Task directions: The response should consist of every line below, unchanged.

=== Begin Enclosure ===

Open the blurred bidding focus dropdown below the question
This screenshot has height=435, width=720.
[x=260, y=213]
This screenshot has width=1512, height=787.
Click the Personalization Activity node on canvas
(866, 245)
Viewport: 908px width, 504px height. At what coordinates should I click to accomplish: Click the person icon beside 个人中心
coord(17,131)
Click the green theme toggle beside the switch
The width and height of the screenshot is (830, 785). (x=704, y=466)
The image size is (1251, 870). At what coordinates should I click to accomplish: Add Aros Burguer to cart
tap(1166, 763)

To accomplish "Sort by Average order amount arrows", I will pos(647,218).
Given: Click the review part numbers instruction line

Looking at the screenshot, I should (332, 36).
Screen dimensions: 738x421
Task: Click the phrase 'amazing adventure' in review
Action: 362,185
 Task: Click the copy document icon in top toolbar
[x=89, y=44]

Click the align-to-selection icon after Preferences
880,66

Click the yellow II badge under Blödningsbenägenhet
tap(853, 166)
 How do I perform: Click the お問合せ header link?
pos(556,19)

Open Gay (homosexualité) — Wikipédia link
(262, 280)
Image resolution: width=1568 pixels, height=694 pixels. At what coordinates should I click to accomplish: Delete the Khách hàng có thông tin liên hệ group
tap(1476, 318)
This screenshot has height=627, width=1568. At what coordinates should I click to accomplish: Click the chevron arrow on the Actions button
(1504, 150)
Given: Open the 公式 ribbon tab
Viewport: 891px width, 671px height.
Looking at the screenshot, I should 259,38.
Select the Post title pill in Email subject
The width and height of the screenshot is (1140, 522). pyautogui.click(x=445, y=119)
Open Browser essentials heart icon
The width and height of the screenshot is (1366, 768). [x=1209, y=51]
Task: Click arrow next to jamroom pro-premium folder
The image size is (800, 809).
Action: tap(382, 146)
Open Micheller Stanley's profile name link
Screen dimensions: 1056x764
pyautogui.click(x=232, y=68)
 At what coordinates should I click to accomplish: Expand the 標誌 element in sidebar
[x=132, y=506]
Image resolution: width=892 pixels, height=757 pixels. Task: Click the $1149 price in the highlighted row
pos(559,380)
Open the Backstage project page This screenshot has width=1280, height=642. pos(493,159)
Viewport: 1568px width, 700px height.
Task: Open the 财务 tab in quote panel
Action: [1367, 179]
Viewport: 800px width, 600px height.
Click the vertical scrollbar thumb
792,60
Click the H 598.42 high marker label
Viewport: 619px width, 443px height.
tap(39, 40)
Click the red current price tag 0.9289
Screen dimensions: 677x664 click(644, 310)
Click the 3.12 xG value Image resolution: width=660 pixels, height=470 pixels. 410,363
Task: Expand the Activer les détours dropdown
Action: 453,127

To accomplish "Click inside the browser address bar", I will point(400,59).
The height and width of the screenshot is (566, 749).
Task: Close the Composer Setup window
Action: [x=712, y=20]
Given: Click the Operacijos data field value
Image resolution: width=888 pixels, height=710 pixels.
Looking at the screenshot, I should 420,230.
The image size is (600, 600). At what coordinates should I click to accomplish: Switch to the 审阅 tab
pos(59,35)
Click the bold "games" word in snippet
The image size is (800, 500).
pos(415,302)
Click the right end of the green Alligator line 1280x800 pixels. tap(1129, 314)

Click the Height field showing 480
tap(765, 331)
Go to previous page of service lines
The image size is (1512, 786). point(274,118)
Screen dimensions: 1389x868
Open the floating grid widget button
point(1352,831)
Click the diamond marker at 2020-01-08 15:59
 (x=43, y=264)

=== End Enclosure ===

Answer to this task:
Open the blurred bidding focus dropdown below the question
This screenshot has height=435, width=720.
[x=260, y=213]
This screenshot has width=1512, height=787.
Click the Personalization Activity node on canvas
(866, 245)
Viewport: 908px width, 504px height. At what coordinates should I click to accomplish: Click the person icon beside 个人中心
coord(17,131)
Click the green theme toggle beside the switch
The width and height of the screenshot is (830, 785). (x=704, y=466)
The image size is (1251, 870). At what coordinates should I click to accomplish: Add Aros Burguer to cart
tap(1166, 763)

To accomplish "Sort by Average order amount arrows", I will pos(647,218).
Given: Click the review part numbers instruction line

Looking at the screenshot, I should (332, 36).
Screen dimensions: 738x421
Task: Click the phrase 'amazing adventure' in review
Action: 362,185
 Task: Click the copy document icon in top toolbar
[x=89, y=44]

Click the align-to-selection icon after Preferences
880,66

Click the yellow II badge under Blödningsbenägenhet
tap(853, 166)
 How do I perform: Click the お問合せ header link?
pos(556,19)

Open Gay (homosexualité) — Wikipédia link
(262, 280)
Image resolution: width=1568 pixels, height=694 pixels. At what coordinates should I click to accomplish: Delete the Khách hàng có thông tin liên hệ group
tap(1476, 318)
This screenshot has height=627, width=1568. At what coordinates should I click to accomplish: Click the chevron arrow on the Actions button
(1504, 150)
Given: Open the 公式 ribbon tab
Viewport: 891px width, 671px height.
Looking at the screenshot, I should 259,38.
Select the Post title pill in Email subject
The width and height of the screenshot is (1140, 522). pyautogui.click(x=445, y=119)
Open Browser essentials heart icon
The width and height of the screenshot is (1366, 768). [x=1209, y=51]
Task: Click arrow next to jamroom pro-premium folder
The image size is (800, 809).
Action: tap(382, 146)
Open Micheller Stanley's profile name link
Screen dimensions: 1056x764
pyautogui.click(x=232, y=68)
 At what coordinates should I click to accomplish: Expand the 標誌 element in sidebar
[x=132, y=506]
Image resolution: width=892 pixels, height=757 pixels. Task: Click the $1149 price in the highlighted row
pos(559,380)
Open the Backstage project page This screenshot has width=1280, height=642. pos(493,159)
Viewport: 1568px width, 700px height.
Task: Open the 财务 tab in quote panel
Action: [1367, 179]
Viewport: 800px width, 600px height.
Click the vertical scrollbar thumb
792,60
Click the H 598.42 high marker label
Viewport: 619px width, 443px height.
tap(39, 40)
Click the red current price tag 0.9289
Screen dimensions: 677x664 click(644, 310)
Click the 3.12 xG value Image resolution: width=660 pixels, height=470 pixels. 410,363
Task: Expand the Activer les détours dropdown
Action: 453,127

To accomplish "Click inside the browser address bar", I will point(400,59).
The height and width of the screenshot is (566, 749).
Task: Close the Composer Setup window
Action: [x=712, y=20]
Given: Click the Operacijos data field value
Image resolution: width=888 pixels, height=710 pixels.
Looking at the screenshot, I should 420,230.
The image size is (600, 600). At what coordinates should I click to accomplish: Switch to the 审阅 tab
pos(59,35)
Click the bold "games" word in snippet
The image size is (800, 500).
pos(415,302)
Click the right end of the green Alligator line 1280x800 pixels. tap(1129, 314)

Click the Height field showing 480
tap(765, 331)
Go to previous page of service lines
The image size is (1512, 786). point(274,118)
Screen dimensions: 1389x868
Open the floating grid widget button
point(1352,831)
Click the diamond marker at 2020-01-08 15:59
 (x=43, y=264)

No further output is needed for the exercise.